Chapter 22

We found a moonshine booth on our way back to the car. Growing up in Appalachia, I’d partaken of my fair share of moonshine, but Jack said he’d never tried any. He picked out a few different jars and checked out, me shaking my head the entire time.

“How strong can it really be?” he asked me, catching my amused smile.

“Just you wait.”

Now, we’re back at the cabin, parked in front of a fire we made in the stone fire pit out back, drunk from taste testing the various bottles.

“It’s stronger than I was anticipating,” Jack says, his head rolling across the back of the Adirondack chair to face me. His words are slurring together just a touch. In the flickering firelight, his eyes are glassy, his cheeks flushed from the alcohol and the cold. He looks good. Messy, relaxed.

“I tried to warn you.”

He takes another sip of moonshine from the coffee mug I picked out for him at a booth selling ceramics by a local potter.

I told him it was a perfect keepsake, his own mug to drink his fancy coffee from.

He gave me an indulgent smile, shook his head, and purchased it without a word.

But when we got home, he carefully peeled back the paper it was wrapped in, washed it, and carried it out with us to the fire pit.

“Do you know anything about the stars?” he asks. He’s turned away from me, staring instead up at the wide expanse of black above us, dotted with pinpricks of light.

I shrug, pull the flannel blanket tighter around my shoulders, and say, “Just the basics, I guess. You?”

When I glance over at him, he nods, eyes still fixed on the sky.

“I was really into astronomy as a kid. Used to check out all kinds of books on it from the library and read them in bed while I waited for my mom to get home when she worked late shifts.” His voice is soft, the way it always is when he talks about his mom.

“She’d come home and find me reading with a flashlight and would tell me I could get up.

Evan slept like the dead, so we would go outside and sit on the balcony.

She’d ask me to tell her about the stars, to point out the constellations. ”

My chest caves in a little at the longing in his voice, the grief that hasn’t dissipated. I ache with the desire to fix it for him, even though I know it’s not possible.

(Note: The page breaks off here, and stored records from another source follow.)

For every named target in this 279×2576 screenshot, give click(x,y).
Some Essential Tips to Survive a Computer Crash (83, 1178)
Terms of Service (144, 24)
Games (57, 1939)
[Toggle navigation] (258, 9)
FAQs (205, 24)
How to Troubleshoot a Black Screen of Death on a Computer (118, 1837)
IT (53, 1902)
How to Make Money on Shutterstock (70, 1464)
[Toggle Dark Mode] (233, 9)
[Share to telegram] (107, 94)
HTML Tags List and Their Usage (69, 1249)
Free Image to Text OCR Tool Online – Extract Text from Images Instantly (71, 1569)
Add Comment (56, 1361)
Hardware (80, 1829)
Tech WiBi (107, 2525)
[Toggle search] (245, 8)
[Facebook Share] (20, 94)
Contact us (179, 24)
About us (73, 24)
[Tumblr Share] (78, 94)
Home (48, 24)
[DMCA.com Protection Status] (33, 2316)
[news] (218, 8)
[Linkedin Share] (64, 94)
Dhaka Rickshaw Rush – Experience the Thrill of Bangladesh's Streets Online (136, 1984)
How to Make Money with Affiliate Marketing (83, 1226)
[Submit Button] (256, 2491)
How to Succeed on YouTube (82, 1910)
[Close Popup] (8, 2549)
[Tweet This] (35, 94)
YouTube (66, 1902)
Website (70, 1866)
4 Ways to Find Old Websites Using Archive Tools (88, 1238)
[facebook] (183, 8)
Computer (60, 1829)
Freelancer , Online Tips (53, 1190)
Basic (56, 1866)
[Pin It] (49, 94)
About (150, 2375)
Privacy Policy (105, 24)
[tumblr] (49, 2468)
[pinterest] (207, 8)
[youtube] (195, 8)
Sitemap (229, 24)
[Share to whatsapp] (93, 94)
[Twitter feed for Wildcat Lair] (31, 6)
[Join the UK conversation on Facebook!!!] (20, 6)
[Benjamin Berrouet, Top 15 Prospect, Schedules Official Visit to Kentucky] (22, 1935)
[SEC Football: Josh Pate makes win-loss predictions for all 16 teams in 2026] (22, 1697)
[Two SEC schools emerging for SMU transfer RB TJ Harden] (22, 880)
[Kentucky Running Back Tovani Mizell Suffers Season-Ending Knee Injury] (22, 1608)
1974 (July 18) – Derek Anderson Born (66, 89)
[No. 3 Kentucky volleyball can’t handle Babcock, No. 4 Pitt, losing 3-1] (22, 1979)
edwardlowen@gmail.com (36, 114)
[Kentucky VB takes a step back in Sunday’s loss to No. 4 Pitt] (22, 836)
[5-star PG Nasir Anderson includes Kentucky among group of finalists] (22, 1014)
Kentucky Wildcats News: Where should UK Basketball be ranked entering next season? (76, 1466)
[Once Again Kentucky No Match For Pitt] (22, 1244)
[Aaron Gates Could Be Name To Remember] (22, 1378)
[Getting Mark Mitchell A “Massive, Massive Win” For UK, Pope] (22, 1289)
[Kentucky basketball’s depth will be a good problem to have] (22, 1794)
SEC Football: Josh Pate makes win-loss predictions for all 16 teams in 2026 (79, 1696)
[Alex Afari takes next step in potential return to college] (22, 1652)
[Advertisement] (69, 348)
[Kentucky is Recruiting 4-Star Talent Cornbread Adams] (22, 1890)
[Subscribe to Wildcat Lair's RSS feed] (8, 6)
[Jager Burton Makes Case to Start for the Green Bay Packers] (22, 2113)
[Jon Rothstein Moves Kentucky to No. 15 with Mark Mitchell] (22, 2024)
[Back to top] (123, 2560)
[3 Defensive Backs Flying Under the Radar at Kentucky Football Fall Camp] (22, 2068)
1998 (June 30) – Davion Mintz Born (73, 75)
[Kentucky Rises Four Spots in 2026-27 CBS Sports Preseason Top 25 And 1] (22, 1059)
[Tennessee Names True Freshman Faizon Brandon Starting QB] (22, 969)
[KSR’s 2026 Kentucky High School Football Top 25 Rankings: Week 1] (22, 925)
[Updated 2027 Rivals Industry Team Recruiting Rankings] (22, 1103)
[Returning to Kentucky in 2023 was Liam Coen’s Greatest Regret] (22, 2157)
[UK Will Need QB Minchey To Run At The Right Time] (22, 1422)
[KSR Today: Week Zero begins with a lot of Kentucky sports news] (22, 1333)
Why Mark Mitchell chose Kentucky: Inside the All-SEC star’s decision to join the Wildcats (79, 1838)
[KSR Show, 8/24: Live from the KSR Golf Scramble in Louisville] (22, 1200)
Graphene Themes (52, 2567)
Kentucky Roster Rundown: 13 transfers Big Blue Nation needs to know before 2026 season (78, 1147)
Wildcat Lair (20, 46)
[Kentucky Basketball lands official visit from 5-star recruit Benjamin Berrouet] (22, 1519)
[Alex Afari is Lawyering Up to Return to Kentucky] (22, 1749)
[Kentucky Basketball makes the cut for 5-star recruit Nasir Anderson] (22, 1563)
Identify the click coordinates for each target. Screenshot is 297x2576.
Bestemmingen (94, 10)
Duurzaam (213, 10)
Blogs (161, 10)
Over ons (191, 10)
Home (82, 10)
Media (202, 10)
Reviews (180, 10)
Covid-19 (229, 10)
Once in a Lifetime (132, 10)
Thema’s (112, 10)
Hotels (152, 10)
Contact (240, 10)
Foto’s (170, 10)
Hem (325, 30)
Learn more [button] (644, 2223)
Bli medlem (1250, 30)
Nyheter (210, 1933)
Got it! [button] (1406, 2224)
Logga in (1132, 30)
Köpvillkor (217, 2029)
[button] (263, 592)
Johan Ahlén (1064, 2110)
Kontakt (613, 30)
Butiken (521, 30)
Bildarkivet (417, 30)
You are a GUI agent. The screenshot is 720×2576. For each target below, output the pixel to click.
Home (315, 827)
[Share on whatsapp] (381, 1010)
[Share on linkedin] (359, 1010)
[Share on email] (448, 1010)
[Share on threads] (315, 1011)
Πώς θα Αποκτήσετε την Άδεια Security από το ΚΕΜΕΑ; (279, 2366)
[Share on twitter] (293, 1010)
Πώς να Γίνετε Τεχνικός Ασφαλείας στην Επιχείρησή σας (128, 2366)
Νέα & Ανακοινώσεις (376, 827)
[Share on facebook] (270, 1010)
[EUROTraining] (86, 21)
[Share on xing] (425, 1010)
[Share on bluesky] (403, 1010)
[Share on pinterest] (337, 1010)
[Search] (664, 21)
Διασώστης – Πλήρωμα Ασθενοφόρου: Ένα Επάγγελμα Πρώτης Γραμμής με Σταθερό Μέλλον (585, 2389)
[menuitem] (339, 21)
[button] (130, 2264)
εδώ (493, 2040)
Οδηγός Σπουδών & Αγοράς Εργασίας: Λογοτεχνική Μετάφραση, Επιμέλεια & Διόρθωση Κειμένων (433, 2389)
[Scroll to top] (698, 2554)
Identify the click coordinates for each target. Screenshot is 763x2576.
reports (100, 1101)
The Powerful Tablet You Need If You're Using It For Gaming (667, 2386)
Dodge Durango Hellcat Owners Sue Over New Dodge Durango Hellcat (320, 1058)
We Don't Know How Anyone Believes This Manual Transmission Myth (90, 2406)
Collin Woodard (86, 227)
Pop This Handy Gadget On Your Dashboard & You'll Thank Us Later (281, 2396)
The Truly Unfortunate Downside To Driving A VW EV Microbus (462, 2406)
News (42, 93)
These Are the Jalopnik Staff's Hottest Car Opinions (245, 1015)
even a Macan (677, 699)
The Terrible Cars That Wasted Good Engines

“Tell me about the stars,” I say.

His eyes dip and catch on mine. Twin pools of black in the darkness, reflecting the fire in his irises. There’s stubble on his chin, and I wonder what it would feel like beneath my palms. I tuck them beneath me to keep from reaching out and closing the distance between us.

The alcohol is getting to me, making my brain fuzzy, my wants slippery.

“Okay.” His voice is soft yet rough. A dichotomy.

His gaze returns to the sky, but mine lingers on his face for a moment longer, watches as he lifts a hand, pale in the moonlight, and points up at the heavens.

“See that W?”

I pull my attention from his face and follow the line of his hand, searching for what he’s pointing to. I have to lean closer, cross the barrier of our armrests to align my gaze with his, and I feel the heat of him seeping into me, sending goosebumps prickling along my skin.

“I see it,” I tell him, my breath puffing in the air. “What is it?”

“Cassiopeia.”

It sounds pretty coming out of his mouth in the deep timbre of his voice.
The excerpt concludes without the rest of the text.